- _Material provided_:
--
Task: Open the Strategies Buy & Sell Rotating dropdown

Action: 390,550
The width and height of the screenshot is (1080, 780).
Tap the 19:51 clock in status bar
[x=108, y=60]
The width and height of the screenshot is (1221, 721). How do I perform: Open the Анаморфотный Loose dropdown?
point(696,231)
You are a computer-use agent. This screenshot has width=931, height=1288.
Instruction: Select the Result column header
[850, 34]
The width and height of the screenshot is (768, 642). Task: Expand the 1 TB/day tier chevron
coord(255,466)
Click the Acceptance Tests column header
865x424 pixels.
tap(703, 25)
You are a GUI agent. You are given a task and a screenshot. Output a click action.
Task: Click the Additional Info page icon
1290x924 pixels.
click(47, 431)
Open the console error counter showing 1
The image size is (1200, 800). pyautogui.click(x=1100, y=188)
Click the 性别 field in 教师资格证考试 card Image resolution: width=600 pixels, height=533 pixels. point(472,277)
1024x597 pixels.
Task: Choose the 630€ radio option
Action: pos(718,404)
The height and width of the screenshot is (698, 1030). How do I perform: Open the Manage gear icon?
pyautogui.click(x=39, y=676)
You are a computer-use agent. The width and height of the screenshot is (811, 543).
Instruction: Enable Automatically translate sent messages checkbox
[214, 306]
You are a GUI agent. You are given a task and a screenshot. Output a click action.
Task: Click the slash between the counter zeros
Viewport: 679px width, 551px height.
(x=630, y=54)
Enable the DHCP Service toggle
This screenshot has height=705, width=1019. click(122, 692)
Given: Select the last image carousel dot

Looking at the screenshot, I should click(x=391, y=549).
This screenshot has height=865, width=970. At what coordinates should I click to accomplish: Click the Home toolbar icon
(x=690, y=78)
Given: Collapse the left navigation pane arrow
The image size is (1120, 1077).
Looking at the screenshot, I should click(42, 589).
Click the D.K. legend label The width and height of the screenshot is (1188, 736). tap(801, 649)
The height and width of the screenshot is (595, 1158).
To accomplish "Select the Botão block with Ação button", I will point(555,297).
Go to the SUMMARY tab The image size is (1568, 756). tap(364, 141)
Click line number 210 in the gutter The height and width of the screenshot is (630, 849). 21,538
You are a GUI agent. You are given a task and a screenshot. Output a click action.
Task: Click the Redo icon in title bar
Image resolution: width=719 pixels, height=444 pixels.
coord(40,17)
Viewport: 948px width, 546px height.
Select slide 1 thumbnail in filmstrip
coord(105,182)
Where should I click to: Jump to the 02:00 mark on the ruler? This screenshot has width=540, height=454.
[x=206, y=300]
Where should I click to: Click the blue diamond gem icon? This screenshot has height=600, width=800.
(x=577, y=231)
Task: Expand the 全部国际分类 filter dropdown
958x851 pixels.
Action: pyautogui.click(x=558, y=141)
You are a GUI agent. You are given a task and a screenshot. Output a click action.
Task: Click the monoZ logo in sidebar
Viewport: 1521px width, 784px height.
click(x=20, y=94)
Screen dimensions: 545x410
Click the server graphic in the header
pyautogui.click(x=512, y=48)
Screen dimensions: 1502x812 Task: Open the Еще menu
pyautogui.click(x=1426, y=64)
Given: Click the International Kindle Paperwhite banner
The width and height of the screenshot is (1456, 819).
--
- _What you have to do_: Each line of the listing above that includes the word "computer" should be copied.

- _Solution for this problem_:
You are a computer-use agent. This screenshot has width=931, height=1288.
You are a computer-use agent. The width and height of the screenshot is (811, 543).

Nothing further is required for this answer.